- **Selected excerpt**
While I consider myself an overall lucky person, I tend to be a magnet for stupid situations. While I love a good medical drama as much as an other ER-loving fan, this particular incident registered as pretty benevolent on the medical radar. I seemed to have gotten myself a splinter under my left big toe.

This was not just a regular thin, easily removable garden-variety splinter. No, no - this was no ordinary sliver of wood. This was an object that would engage me in a struggling battle me for 3 ½ hours on this Tuesday morning.

I googled how to get bad splinters out. A suggestion of some black salve called Ichtbhammol promised to suck the splinter out over night. Seemed possible for something that sounded so German and authoritative. “I will suck the splinter out of your toe,” I imagine an Arnold Schwarzenegger-live voice promising. Good back up plan, I thought. (Note to self – get black German scary extraction salve.)

My father didn’t think I had 24 hours to wait. “You can’t get an infection NOW!” he screamed, stressing the NOW, very Doctor Primetime Drama. Referring to the proximity of time to my surgery – I certainly wasn’t asking for an infection, but even with the HUGE splinter, really?

My father suggested the emergency room. That’s right. You would think I would have just gotten a heart transplant and couldn’t run the risk of organ rejection.

I thought podiatrist, maybe – but ER? (Incidentally, my father loves to suggest the emergency room for ailments of all sorts when he doesn’t know where else to direct you. It’s part of his trifecta of prescriptions. Either eating lemon, putting alcohol on it, or if all else fails, the emergency room. Sore throat? Eat lemon. Pimple, cold sore, an unexplainable rash covering half your body? Rub some alcohol on it. Big splinter in toe? Emergency room.)

Stored data
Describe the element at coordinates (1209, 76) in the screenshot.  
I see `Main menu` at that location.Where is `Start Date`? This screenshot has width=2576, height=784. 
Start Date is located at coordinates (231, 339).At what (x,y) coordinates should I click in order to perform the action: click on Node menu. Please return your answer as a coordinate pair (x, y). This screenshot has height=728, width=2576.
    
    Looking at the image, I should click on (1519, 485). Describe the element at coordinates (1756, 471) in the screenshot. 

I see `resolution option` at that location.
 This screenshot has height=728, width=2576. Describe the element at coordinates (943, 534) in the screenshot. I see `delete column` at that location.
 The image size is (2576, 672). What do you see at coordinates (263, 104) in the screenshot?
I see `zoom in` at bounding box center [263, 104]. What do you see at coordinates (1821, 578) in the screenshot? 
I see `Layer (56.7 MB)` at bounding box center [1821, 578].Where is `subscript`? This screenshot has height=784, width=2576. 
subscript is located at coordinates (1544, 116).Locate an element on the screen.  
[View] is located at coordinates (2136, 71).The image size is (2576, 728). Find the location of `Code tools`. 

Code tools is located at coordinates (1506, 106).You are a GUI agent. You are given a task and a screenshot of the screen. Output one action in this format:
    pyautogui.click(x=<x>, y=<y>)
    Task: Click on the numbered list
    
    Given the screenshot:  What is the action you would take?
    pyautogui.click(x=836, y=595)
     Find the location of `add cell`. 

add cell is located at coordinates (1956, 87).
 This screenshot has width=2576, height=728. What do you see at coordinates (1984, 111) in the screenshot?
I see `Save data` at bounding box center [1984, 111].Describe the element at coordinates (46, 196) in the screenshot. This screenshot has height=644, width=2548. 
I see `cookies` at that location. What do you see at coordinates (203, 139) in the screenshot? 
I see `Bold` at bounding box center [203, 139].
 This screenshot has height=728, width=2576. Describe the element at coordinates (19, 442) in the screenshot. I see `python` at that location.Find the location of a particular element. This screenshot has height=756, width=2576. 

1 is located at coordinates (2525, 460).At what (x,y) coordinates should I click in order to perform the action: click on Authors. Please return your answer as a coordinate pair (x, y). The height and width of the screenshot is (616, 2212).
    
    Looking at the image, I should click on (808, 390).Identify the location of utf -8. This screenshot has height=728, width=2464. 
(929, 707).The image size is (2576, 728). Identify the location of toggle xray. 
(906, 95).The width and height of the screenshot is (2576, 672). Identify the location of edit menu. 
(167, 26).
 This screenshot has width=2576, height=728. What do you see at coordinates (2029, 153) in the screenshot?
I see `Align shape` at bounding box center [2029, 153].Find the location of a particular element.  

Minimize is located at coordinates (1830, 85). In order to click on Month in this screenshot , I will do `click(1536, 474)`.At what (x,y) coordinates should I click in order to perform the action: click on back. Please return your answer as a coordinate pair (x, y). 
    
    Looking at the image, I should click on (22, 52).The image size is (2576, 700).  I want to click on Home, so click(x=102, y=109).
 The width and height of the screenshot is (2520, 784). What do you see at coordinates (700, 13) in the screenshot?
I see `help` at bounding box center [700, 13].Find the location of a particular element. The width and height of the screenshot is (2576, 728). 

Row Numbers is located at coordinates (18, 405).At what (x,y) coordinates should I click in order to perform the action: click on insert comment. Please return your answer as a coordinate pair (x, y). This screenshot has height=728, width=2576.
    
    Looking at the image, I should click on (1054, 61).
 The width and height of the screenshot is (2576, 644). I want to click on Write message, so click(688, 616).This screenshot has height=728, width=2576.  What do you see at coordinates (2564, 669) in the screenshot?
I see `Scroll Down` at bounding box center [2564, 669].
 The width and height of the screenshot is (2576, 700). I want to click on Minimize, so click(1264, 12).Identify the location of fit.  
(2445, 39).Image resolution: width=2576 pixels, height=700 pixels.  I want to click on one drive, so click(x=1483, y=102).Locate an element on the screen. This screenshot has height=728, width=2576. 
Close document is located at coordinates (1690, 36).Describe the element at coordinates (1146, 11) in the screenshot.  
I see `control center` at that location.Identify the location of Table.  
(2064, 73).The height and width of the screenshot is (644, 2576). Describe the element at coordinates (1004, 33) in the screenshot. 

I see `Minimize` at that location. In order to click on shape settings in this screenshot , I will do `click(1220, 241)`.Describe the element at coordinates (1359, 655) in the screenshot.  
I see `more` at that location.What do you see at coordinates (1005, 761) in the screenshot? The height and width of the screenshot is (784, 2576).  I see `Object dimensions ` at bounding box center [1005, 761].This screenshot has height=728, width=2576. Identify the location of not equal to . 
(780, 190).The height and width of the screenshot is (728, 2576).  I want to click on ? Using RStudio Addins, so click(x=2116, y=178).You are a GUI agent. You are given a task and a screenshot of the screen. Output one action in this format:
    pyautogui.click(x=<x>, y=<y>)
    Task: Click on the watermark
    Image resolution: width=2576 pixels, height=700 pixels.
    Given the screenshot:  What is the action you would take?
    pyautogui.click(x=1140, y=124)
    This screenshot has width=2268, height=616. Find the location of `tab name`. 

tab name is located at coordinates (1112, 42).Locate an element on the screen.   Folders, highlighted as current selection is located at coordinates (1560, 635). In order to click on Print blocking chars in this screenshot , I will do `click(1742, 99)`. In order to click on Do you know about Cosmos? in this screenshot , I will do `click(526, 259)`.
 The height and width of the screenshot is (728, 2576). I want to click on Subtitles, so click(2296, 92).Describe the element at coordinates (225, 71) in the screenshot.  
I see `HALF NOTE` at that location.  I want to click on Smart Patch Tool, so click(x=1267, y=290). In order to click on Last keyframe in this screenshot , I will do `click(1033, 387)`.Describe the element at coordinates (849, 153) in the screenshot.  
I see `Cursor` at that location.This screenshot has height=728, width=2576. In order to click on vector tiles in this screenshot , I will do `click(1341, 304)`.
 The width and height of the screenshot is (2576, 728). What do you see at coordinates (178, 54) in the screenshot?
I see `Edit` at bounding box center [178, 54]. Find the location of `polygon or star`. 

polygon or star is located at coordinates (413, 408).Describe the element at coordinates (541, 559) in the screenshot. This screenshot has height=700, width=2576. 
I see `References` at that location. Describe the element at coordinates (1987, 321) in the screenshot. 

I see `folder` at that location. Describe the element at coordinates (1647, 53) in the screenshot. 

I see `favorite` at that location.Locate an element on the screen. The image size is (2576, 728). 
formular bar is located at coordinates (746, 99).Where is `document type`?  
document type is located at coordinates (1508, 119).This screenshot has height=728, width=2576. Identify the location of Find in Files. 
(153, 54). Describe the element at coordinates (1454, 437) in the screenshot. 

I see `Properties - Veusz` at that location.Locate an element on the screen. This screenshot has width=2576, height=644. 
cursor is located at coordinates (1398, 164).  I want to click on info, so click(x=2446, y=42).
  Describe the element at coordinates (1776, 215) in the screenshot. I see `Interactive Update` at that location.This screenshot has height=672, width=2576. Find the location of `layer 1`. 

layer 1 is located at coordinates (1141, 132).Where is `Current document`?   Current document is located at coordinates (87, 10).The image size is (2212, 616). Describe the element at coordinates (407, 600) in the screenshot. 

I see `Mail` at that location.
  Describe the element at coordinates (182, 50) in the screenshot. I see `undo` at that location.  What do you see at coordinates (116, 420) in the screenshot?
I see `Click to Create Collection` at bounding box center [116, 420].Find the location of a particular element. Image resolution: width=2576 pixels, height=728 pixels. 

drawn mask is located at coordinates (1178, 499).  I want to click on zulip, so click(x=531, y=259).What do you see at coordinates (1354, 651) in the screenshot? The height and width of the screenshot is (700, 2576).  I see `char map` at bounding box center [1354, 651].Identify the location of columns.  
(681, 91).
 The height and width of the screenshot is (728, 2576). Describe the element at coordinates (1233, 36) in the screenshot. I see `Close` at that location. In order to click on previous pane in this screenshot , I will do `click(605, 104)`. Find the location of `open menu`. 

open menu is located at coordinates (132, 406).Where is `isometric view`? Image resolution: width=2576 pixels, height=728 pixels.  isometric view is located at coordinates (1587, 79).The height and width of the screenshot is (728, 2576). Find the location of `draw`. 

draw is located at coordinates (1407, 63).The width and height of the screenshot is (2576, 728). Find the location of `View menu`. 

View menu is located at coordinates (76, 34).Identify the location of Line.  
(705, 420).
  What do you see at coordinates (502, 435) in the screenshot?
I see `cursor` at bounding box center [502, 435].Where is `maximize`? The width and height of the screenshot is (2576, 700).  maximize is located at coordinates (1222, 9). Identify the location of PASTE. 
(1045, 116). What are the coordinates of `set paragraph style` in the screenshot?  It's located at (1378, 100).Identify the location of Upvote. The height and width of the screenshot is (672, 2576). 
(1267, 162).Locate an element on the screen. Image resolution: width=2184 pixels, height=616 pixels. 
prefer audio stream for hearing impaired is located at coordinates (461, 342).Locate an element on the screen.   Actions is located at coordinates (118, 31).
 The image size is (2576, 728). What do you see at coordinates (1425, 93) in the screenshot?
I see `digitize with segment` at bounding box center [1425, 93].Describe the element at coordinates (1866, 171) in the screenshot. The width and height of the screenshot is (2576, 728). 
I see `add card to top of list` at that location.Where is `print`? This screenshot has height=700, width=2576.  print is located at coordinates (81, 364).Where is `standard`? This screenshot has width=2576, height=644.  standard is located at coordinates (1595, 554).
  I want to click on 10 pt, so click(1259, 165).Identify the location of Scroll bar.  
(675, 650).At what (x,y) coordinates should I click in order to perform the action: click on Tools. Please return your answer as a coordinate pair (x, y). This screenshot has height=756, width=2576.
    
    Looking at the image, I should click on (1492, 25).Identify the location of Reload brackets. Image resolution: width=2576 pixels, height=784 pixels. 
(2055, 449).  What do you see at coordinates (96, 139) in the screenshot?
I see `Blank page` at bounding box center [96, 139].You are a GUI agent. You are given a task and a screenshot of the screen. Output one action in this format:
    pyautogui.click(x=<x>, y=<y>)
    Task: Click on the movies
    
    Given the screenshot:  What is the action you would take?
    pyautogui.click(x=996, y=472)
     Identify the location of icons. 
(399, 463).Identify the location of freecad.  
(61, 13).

- **Activity**
State whether each statement agrees with the splinter essay, answering yes or no and quoting the essay's deciding words: (a) The splinter was lodged under the left big toe. (b) The black salve was said to draw the splinter out within an hour. (c) The father's remedy for a sore throat is to rub alcohol on it.

- **Output of the task**
(a) Yes: "I seemed to have gotten myself a splinter under my left big toe."
(b) No: "promised to suck the splinter out over night."
(c) No: "Sore throat? Eat lemon."